- **TEXT EXCERPT**:
>> START

Can somebody see what I do wrong or where my bottleneck could be ?

Thanks and Greetz

fbrjogl

I didn’t look too closely, but if you overwrite the entire buffer using MapBuffer, you really should call BufferSubData() specifying the size of the entire buffer and passing NULL as the data pointer.

This way you signal that the old data isn’t needed, so that the driver can optimize things.

Also, it’s not like VBO’s are the holy grail of issuing data to the GPU. In some cases VA’s work better.

Putting the glVertexPointer call after the glColorPointer and glTexCoordPointer calls may also increase performance. I see you’re always respecifying the buffers contents, isn’t there a way to statically generate the vertex buffer data and select the data you need from those static buffers in the main loop?

Hi Thanx for the answers. I cannot statically create a vertexbuffer, because my world has to many tiles :frowning: So I load all
tiles static in the RAM (200 MB!), and then I select only portions of them, which I render with the VA’s. Or is there a better way to
realize a 2D-Scrolling Platform Game ? I have tried many things out, but this version seems now my best solution. Before this I used a Tile-Engine, which was faster then 200FPS, but there I was not able to place the tiles with different sizes on any coordinate.
With this solution of renderpages I can handle this very dynamicly.
I will try out your solutions and will then post my new results.

>> END

- **REQUEST 1**:
Reproduce verbatim the passage of the OpenGL thread starting at "This way you" and ending at "the main loop?".
- **REQUEST 2**:
According to the OpenGL thread, how much RAM do the statically loaded tiles occupy?
- **REQUEST 3**:
List every OpenGL function name mentioned in the OpenGL thread.
Rely solely on the OpenGL thread when responding.

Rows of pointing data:
>> START

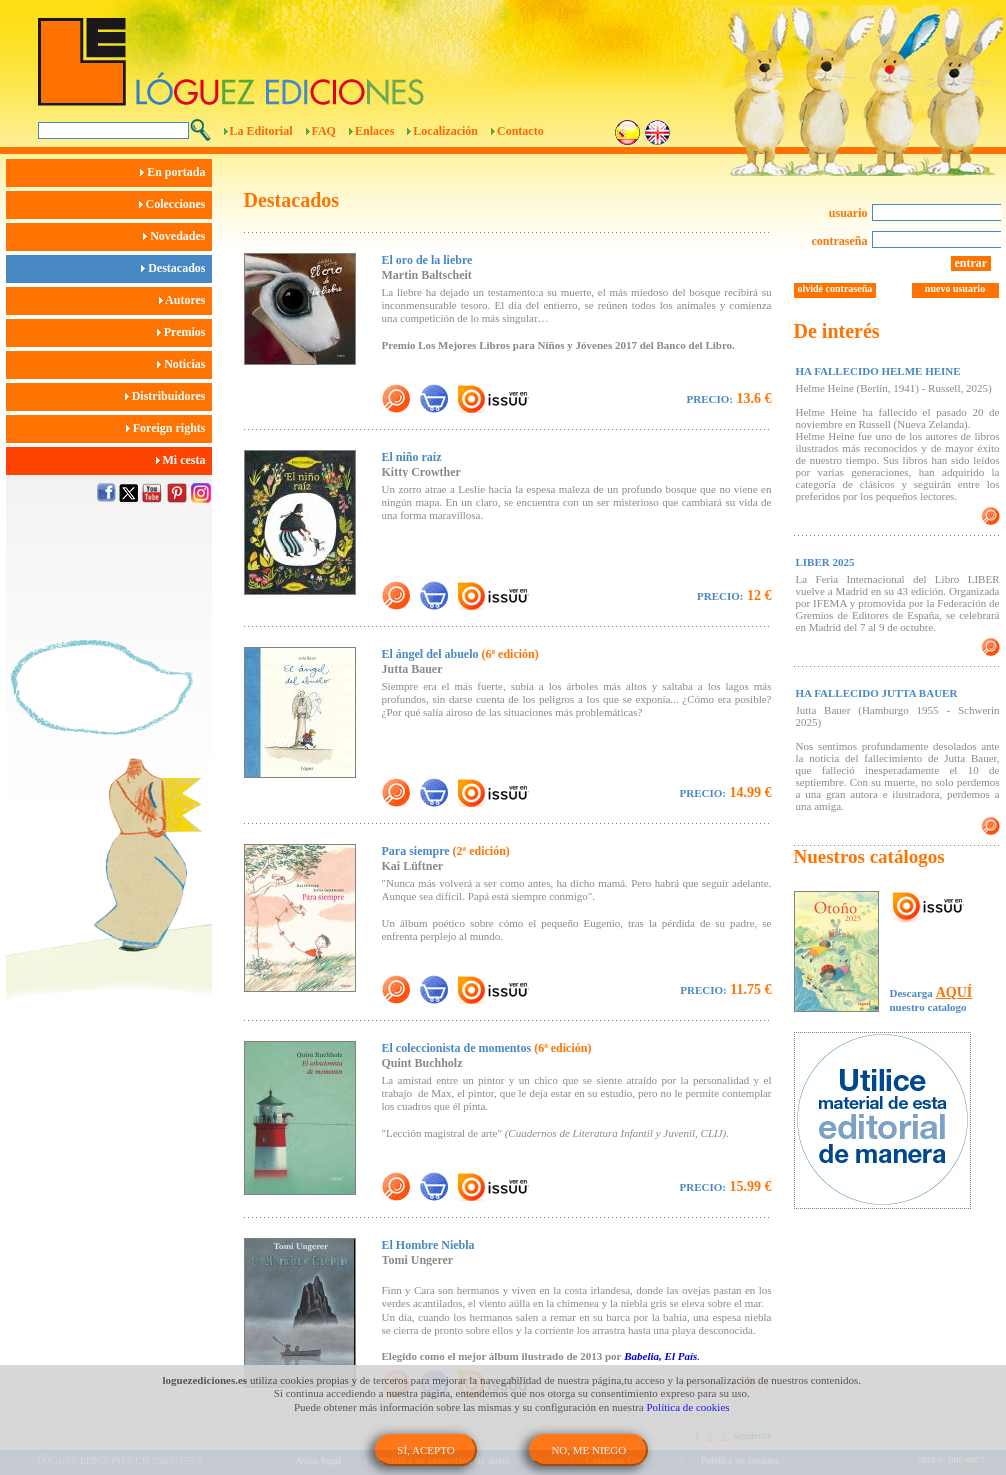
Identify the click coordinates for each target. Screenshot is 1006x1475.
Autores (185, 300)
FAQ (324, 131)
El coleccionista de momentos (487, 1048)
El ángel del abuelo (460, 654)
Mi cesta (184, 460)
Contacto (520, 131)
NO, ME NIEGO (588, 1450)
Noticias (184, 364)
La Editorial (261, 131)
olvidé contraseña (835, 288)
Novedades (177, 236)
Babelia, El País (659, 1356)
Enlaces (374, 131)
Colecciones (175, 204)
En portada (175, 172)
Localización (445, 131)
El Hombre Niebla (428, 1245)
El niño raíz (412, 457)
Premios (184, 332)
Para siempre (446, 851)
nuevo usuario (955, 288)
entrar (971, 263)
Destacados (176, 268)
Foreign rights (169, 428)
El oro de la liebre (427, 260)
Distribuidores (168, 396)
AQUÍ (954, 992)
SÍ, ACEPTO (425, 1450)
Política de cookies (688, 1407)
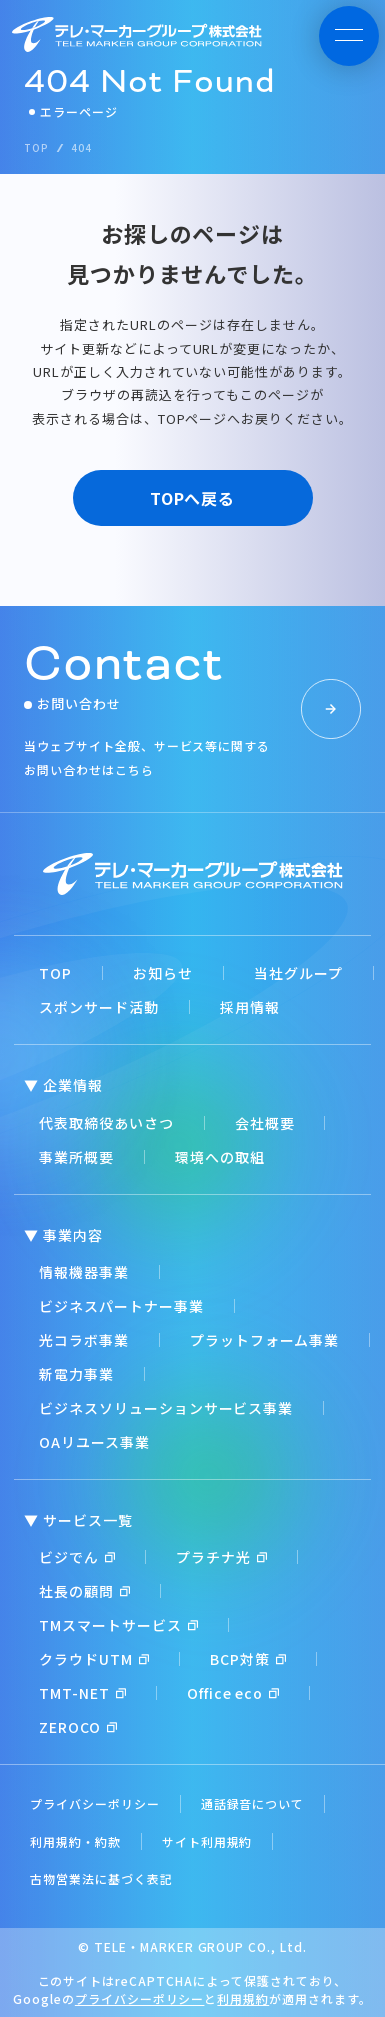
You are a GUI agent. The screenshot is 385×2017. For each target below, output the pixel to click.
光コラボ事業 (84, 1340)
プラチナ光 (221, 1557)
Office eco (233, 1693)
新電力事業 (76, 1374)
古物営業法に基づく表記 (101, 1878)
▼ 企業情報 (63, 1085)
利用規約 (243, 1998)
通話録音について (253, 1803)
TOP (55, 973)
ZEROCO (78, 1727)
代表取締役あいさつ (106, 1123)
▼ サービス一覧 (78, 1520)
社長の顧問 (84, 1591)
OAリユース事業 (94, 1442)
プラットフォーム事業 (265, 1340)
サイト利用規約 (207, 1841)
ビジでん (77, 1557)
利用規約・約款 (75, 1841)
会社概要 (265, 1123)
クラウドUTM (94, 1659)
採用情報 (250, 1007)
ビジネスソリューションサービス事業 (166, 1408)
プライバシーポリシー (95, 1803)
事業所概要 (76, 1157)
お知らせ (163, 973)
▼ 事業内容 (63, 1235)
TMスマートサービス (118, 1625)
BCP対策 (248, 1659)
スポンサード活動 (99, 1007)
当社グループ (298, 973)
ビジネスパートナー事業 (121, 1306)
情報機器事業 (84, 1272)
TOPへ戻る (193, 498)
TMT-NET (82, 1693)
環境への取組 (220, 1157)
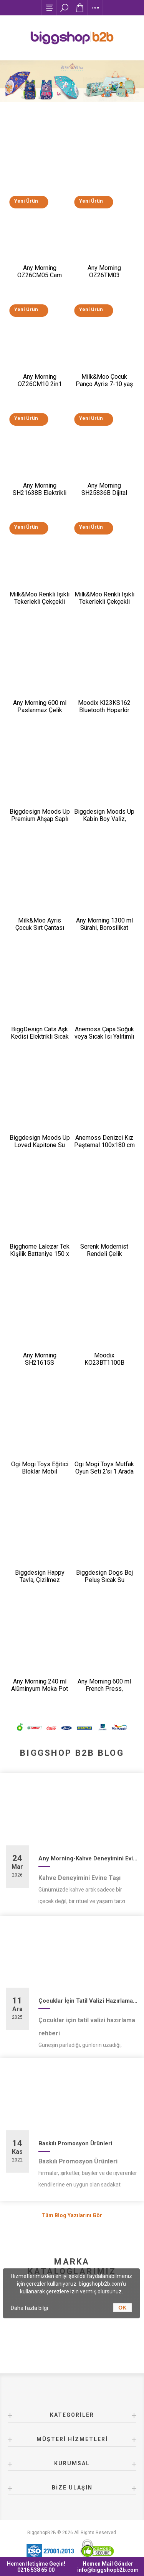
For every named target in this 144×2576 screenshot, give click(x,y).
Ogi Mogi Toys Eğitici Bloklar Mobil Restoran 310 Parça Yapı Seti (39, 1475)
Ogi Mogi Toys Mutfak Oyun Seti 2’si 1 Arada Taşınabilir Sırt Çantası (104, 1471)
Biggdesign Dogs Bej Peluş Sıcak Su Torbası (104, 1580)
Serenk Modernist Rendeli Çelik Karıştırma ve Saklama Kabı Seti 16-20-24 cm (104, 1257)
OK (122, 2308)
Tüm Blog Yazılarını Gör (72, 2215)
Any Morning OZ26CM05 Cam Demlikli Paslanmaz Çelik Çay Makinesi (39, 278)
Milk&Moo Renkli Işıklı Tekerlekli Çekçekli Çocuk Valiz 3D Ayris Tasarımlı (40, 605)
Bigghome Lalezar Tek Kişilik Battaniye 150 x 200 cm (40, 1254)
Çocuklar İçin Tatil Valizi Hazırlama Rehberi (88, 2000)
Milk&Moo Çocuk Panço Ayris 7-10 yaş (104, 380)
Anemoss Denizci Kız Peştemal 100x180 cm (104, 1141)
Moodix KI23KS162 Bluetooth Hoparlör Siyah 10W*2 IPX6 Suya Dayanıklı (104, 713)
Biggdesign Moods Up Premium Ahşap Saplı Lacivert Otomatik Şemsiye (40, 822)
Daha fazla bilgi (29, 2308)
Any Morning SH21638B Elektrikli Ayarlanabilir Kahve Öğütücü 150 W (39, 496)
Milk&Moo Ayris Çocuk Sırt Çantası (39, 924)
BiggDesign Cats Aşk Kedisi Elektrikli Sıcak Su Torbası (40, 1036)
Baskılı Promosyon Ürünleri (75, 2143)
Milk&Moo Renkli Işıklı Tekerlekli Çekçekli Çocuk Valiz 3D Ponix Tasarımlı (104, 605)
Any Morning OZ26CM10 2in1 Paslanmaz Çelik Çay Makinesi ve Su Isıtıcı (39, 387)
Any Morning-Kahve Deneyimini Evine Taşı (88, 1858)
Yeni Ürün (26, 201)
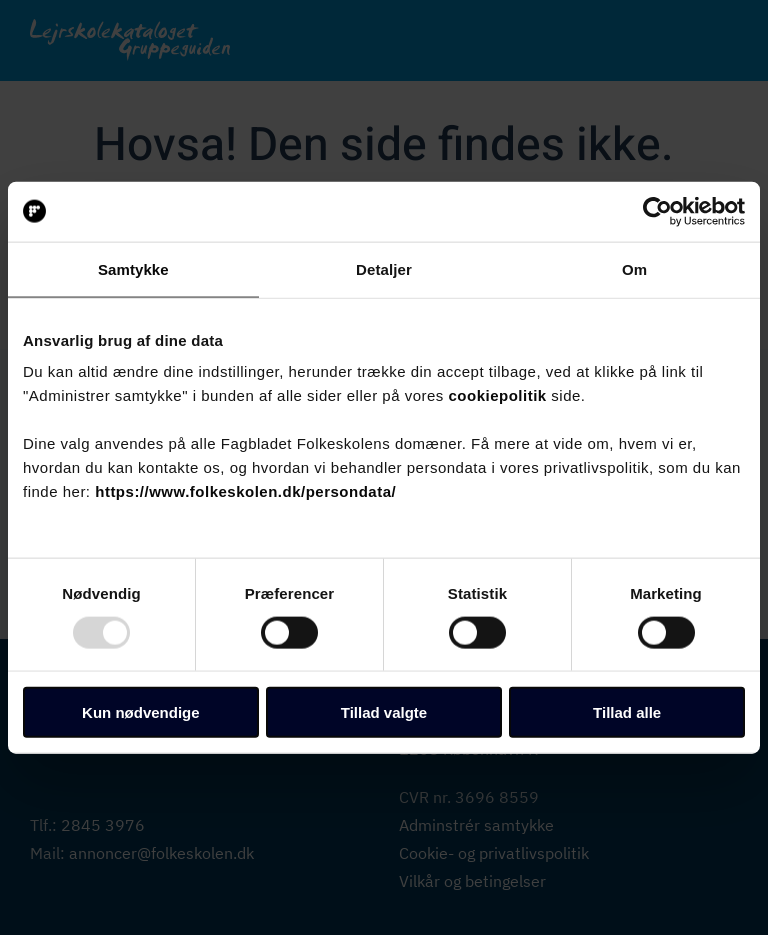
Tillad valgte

>> END

- **TASK OUTPUT 1**:
This way you signal that the old data isn’t needed, so that the driver can optimize things.

Also, it’s not like VBO’s are the holy grail of issuing data to the GPU. In some cases VA’s work better.

Putting the glVertexPointer call after the glColorPointer and glTexCoordPointer calls may also increase performance. I see you’re always respecifying the buffers contents, isn’t there a way to statically generate the vertex buffer data and select the data you need from those static buffers in the main loop?

- **TASK OUTPUT 2**:
200 MB

- **TASK OUTPUT 3**:
MapBuffer, BufferSubData(), glVertexPointer, glColorPointer, glTexCoordPointer